Pixel coordinate grounding data:
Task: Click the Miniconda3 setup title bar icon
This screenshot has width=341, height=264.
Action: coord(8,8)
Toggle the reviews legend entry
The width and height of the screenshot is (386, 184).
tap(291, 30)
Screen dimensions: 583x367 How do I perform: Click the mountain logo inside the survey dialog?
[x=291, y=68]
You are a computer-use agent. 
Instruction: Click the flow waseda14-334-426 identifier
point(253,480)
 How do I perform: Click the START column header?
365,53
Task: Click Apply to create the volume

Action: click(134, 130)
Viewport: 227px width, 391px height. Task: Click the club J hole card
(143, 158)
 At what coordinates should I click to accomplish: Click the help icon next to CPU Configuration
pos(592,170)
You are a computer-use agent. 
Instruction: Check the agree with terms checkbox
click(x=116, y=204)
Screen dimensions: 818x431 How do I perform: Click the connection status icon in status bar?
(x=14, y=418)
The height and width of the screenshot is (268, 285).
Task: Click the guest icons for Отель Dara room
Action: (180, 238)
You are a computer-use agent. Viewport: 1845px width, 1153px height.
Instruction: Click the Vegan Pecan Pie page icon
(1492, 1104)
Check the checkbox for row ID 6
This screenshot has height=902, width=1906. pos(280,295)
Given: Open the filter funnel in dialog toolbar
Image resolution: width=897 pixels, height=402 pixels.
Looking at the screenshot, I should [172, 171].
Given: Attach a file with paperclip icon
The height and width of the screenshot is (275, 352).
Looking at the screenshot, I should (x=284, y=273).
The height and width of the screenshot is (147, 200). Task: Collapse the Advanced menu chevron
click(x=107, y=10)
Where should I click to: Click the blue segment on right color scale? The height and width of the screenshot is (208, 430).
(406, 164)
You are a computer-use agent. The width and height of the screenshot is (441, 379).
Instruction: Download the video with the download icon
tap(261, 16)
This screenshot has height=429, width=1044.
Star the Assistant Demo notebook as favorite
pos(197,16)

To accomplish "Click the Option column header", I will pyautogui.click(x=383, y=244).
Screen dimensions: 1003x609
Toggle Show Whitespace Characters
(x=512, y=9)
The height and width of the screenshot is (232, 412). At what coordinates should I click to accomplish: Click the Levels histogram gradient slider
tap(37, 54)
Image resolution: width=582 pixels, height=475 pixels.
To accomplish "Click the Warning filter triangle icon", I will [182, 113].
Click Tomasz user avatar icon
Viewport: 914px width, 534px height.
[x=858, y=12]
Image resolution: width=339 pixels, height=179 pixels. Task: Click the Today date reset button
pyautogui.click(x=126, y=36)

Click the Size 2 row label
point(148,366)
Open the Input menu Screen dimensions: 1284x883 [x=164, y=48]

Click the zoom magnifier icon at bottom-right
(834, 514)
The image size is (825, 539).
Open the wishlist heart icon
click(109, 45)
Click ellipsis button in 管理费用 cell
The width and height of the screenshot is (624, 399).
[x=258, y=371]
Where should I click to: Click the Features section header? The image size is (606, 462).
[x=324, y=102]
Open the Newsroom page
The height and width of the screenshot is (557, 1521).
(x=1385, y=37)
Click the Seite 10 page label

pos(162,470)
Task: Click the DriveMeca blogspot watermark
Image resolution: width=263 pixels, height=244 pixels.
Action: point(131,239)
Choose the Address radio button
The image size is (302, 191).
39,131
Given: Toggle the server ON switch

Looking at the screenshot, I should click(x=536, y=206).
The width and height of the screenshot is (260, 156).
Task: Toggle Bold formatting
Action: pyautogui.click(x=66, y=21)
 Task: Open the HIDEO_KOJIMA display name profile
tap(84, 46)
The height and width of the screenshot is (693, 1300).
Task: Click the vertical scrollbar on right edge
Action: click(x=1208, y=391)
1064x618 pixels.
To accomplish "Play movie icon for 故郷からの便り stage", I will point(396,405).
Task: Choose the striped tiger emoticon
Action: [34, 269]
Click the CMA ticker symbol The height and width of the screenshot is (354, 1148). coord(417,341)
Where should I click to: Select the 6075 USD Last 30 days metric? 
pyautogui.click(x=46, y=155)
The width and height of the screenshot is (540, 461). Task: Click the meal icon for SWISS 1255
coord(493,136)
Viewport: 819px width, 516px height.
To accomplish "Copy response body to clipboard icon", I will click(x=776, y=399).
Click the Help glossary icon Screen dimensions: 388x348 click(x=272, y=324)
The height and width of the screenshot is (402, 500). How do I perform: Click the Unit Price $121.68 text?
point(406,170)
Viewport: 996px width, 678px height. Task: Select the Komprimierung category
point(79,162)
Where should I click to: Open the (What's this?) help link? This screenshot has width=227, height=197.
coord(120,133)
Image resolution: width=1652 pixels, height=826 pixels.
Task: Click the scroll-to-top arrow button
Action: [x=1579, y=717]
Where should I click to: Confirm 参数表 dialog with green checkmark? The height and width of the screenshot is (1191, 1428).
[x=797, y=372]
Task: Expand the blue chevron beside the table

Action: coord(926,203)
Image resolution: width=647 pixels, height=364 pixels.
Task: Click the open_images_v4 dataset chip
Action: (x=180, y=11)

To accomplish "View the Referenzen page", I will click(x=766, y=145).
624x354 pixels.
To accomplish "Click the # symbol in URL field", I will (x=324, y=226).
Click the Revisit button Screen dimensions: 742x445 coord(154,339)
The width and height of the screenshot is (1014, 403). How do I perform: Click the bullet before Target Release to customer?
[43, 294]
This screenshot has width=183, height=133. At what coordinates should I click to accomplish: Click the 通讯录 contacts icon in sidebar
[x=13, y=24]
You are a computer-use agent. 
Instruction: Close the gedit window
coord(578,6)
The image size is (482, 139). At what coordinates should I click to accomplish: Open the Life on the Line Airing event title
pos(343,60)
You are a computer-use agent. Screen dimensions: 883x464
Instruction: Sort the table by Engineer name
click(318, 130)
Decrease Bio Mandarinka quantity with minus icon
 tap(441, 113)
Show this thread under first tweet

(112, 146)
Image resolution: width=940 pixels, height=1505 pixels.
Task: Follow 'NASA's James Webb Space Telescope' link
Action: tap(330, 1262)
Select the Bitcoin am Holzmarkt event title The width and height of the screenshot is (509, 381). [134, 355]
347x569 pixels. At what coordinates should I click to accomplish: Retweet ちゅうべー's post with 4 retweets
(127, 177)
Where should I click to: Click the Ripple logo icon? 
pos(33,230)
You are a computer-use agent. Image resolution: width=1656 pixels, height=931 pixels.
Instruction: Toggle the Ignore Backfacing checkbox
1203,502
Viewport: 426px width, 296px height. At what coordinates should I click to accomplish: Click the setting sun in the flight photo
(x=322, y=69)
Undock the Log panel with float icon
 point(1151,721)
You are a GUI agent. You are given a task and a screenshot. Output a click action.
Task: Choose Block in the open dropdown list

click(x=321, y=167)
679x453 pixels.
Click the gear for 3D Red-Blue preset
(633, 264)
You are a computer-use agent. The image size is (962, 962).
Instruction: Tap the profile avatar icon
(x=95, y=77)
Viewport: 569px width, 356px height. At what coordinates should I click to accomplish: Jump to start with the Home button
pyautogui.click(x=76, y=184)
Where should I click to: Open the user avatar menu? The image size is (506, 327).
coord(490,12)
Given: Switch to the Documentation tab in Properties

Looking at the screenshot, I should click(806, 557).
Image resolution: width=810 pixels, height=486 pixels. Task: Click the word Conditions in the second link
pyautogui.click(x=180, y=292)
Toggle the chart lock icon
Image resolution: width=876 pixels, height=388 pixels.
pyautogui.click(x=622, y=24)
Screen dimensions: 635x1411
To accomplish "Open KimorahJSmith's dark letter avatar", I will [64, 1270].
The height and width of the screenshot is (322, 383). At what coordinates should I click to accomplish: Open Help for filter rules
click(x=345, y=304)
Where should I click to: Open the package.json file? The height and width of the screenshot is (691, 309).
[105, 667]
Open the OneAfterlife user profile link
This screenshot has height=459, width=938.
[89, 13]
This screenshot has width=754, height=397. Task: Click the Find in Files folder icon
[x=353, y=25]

## Instructions to follow
Please show every line above that includes the word "agent".

## Written response
You are a computer-use agent. 
You are a computer-use agent. 
You are a computer-use agent. Viewport: 1845px width, 1153px height.
You are a computer-use agent. The width and height of the screenshot is (441, 379).
You are a computer-use agent. 
You are a computer-use agent. Screen dimensions: 883x464
You are a computer-use agent. Image resolution: width=1656 pixels, height=931 pixels.
You are a GUI agent. You are given a task and a screenshot. Output a click action.
You are a computer-use agent. The image size is (962, 962).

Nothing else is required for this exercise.